Afin de mieux faire sentir le mérite de l’un & de l’autre ; afin de mieux faire connaître quel est celui qu’on doit préférer, fesons un parallèle éxact des deux Spectacles. Sur tout gardons-nous de rien embellir de rien défigurer aux dépens de la vérité. Présentons naïvement les objets tels qu’ils sont. Tâchons que ceux qui tiennent pour les différens genres lyriques, soient contraints d’avouer que l’on rend à chacun de ces genres la justice qui lui est due.

Parallèle de l’Opéra-Bouffon avec l’Opéra-Sérieux.

On ne peut disconvenir que le Spectacle du grand-Opéra ne soit magnifique ; celui de l’Opéra-Bouffon n’offre sûrement rien qui soit digne de lui être comparé. L’un nous transporte dans un Pays enchanté ; tous les objets qu’il présente à notre vue sont autant de prodiges : l’autre nous fait voir la misère de ceux qui habitent nos campagnes, ou l’indigence du menu Peuple ; si quelquefois il enrichit ses décorations, s’il lui arrive d’annoblir son genre, il est toujours de beaucoup au-dessous du magnifique Théâtre qu’il veut imiter. Celui-ci possède l’Art de se varier, il nous découvre à chaque instant des beautés nouvelles : on est en droit de reprocher à celui-là une triste uniformité ; il met plus volontiers en action des Paysans & des Ouvriers, des Ouvriers & des Paysans. La Scène de l’Opéra-Sérieux est couverte d’une multitude d’Acteurs, qui paraissent habillés par les mains de la richesse & du goût ; ses Balets sont les plus beaux de l’Europe, & composés des plus fameux Danseurs : l’Opéra-Bouffon n’employe communément que trois ou quatre Personnages, assez mal vétus ; & je ne crois pas que ses danses ayent l’éclat & les attraits de celles de son rival. Le prémier élève l’âme de ses Spectateurs ; il les conduit dans des Palais somptueux, dans tout l’Univers, & jusques dans l’Olimpe ; il les fait s’entretenir avec des Hèros & des Dieux : le second se traînant plus particulièrement parmi la vile populace, ne montre presque toujours à nos regards que de misérables chaumières ; & nous fait souvent converser avec des Rustres & des Artisans. Le stile de l’un est noble & poètique, malgré même le galimatias & les pointes dont le remplissent quelques Auteurs modernes : l’autre ne s’èxprime que bassement, & met en usage les quolibets & les façons de parler de la populace. Si l’on trouve de l’indécence dans les Drames de Quinault, on ne l’entre-voit que dans certaines maximes, & tout au plus dans une Scène entière : au-lieu que la plus part des Sujets du nouveau Théâtre sont d’une licence révoltante ; & que plusieurs de ses Poèmes font d’un bout à l’autre rougir la vertu.

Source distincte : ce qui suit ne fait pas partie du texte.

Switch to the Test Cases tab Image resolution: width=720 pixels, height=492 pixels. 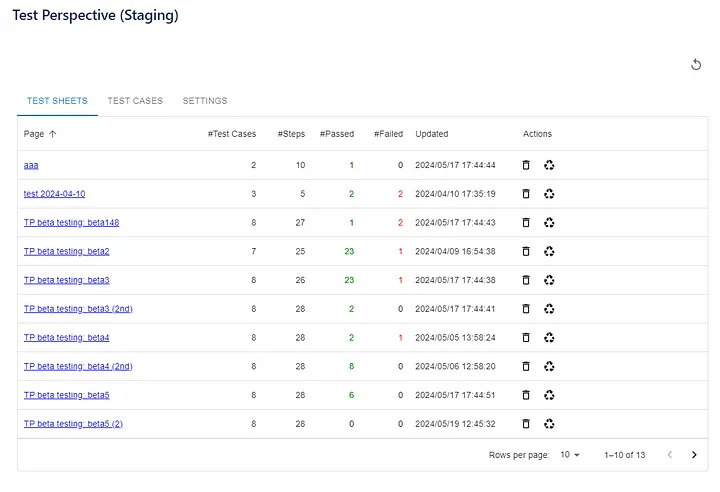(x=134, y=101)
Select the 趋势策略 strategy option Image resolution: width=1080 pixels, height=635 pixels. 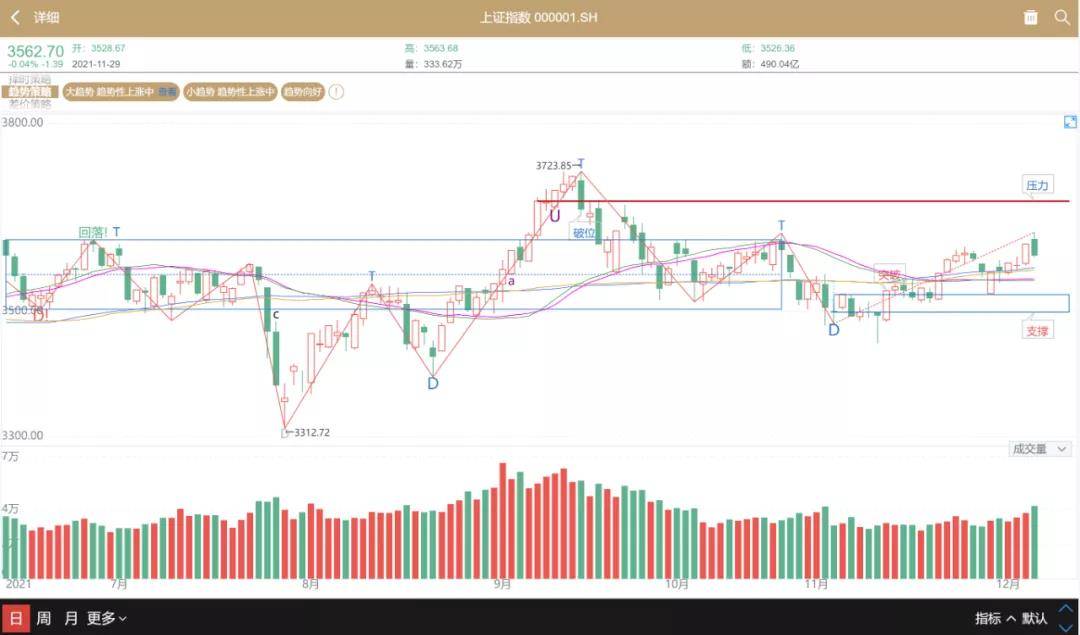(x=30, y=92)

Le nouveau Théâtre l’emporte par le genre de sa Musique.

Je me serais bien gardé de tracer un parallèle aussi singulier, si je ne me piquais d’écrire pour dire la vérité : j’ai cru qu’il me fallait raisonner, & non suivre les caprices du siècle. On doit admirer la violence que j’ai faite à mes sentimens. Mais si le Spectacle moderne perd du côté des paroles ; si son Drame, dénué de musique, ne peut être comparé à ceux de Quinault & des autres Poètes lyriques ; convenons en revanche qu’il les surpasse de beaucoup lorsqu’il est accompagné du chant, & des charmes de l’harmonie. Sa musique enjouée & bouffonne le récompense avantageusement de ce qui lui manque ; elle le rend certain de l’emporter sur l’Opéra-Sérieux ; tant que le goût de la Nation ne changera pas.